Items listed in a dataset:
☆ ☆ ☆
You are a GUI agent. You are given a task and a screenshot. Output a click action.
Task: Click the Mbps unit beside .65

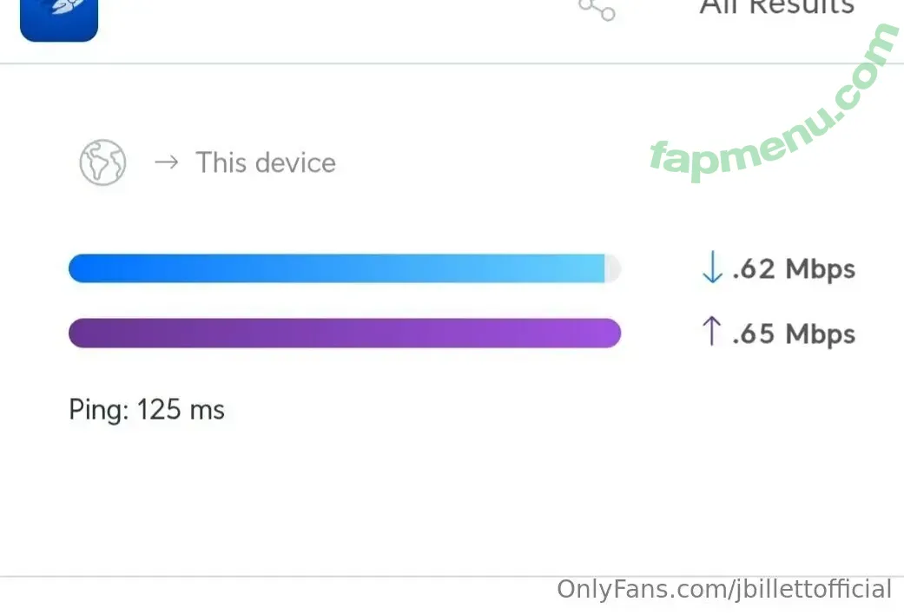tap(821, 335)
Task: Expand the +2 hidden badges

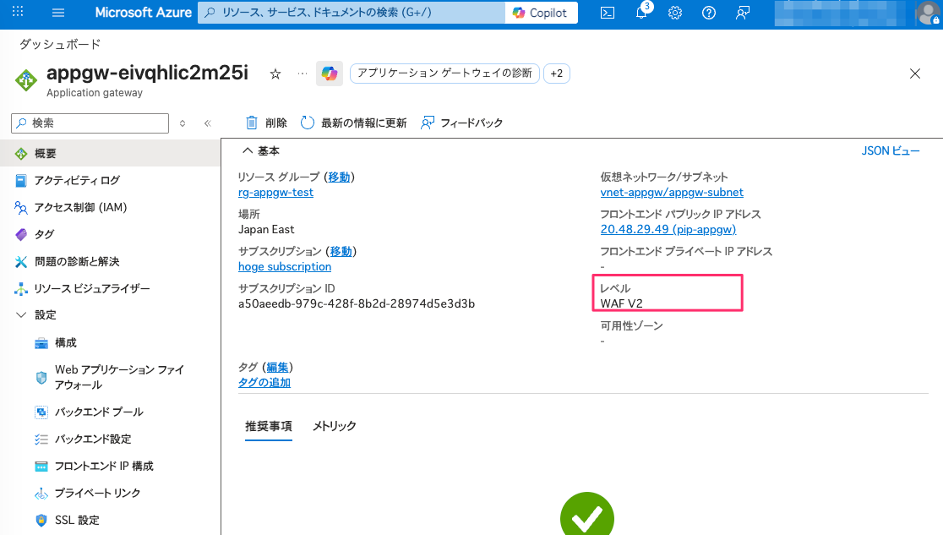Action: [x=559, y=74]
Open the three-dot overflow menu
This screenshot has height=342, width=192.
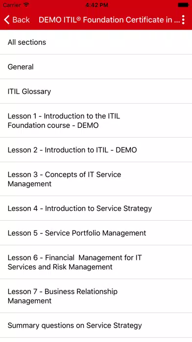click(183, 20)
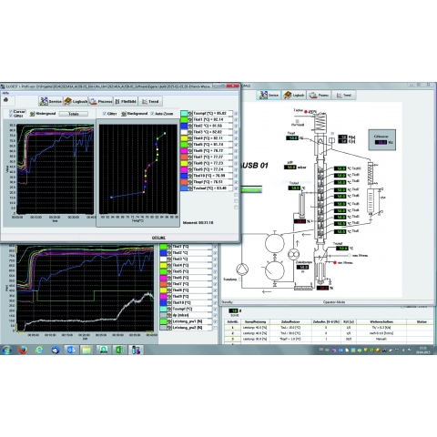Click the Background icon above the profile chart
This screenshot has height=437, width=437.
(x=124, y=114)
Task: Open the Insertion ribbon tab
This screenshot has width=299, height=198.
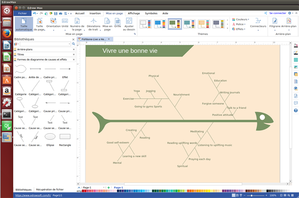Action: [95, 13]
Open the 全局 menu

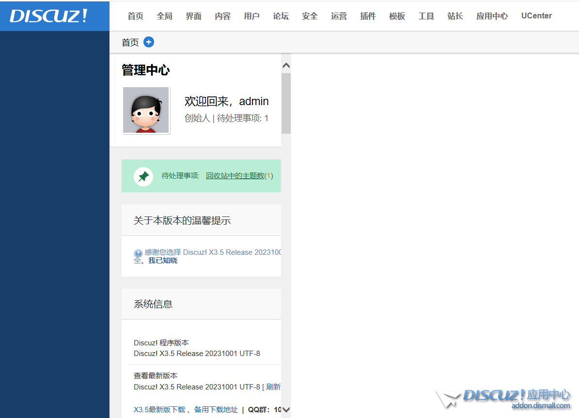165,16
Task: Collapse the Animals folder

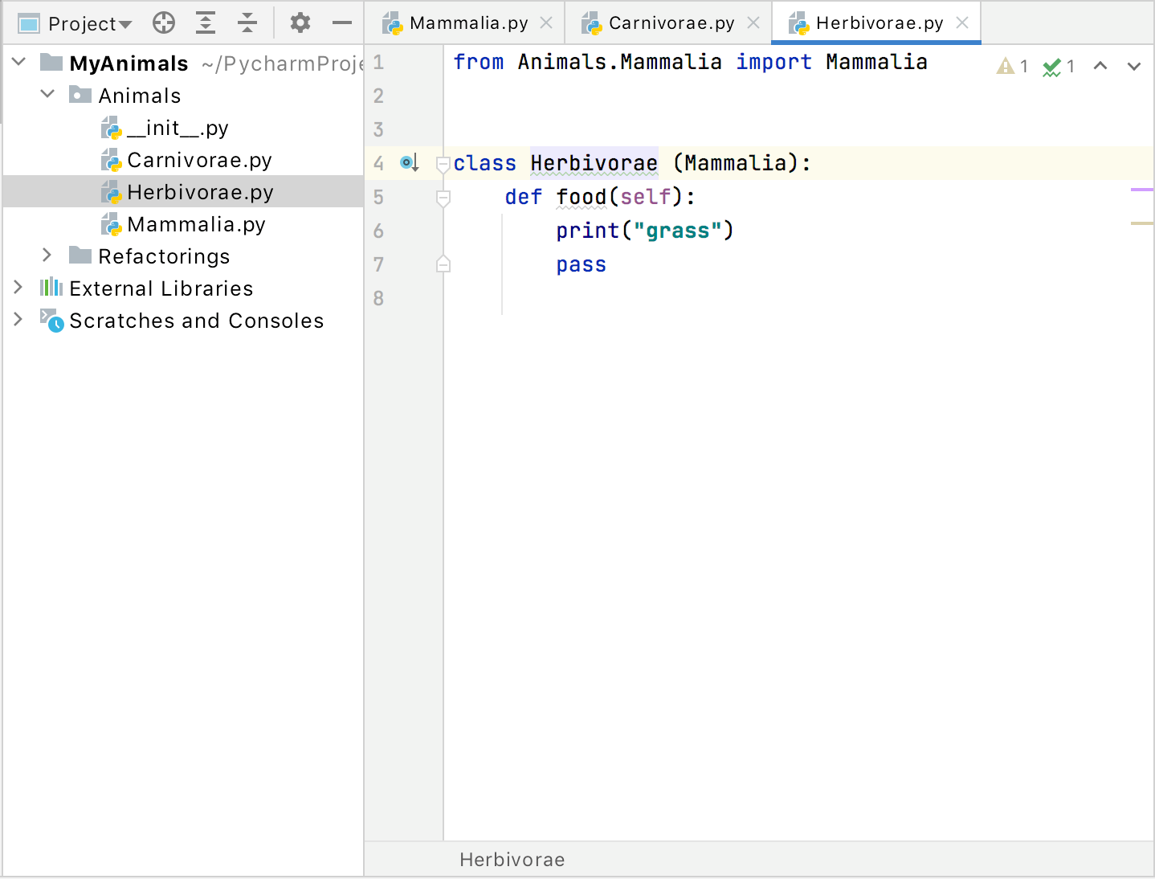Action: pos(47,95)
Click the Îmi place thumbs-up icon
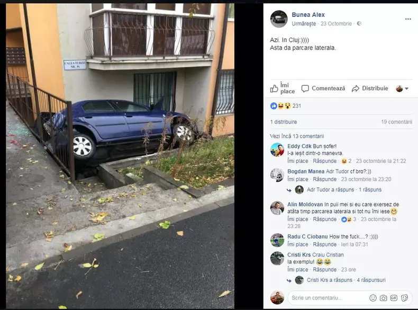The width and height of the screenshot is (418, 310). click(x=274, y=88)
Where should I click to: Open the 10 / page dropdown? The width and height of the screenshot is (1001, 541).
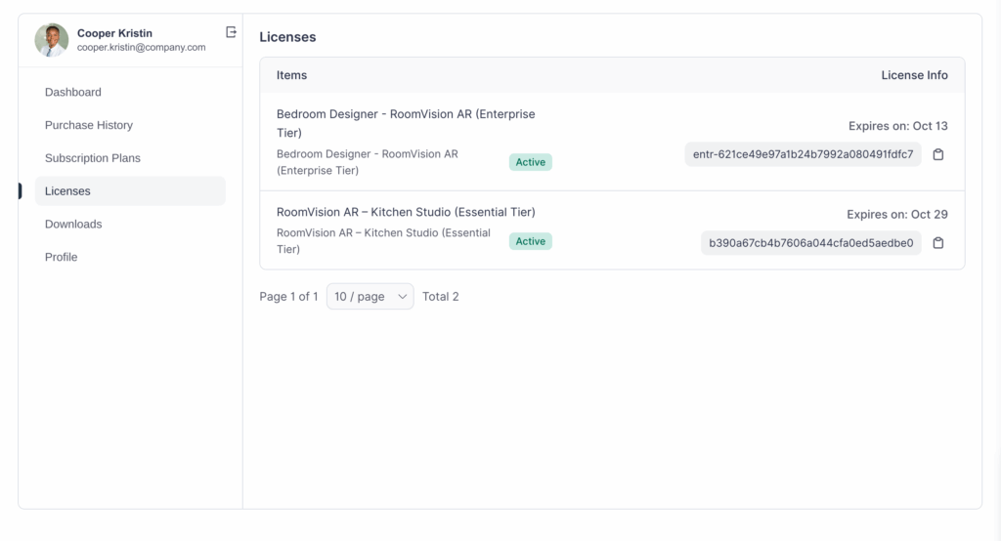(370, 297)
☆ ☆ ☆
--- DIRECTIONS FOR THIS TASK ---
Beginning with the line that contains "This screenshot has height=342, width=192.", repeat every remaining line of the data exactly, the last line included, and omit pictures.

--- ANSWER TO THE PROBLEM ---
This screenshot has height=342, width=192.
click(183, 20)
Click the Background icon above the profile chart
This screenshot has height=437, width=437.
(x=124, y=114)
Task: Open the Insertion ribbon tab
This screenshot has width=299, height=198.
Action: [95, 13]
Open the 全局 menu

165,16
Task: Collapse the Animals folder

Action: pos(47,95)
Click the Îmi place thumbs-up icon
The width and height of the screenshot is (418, 310). click(x=274, y=88)
Where should I click to: Open the 10 / page dropdown? The width and height of the screenshot is (1001, 541).
(370, 297)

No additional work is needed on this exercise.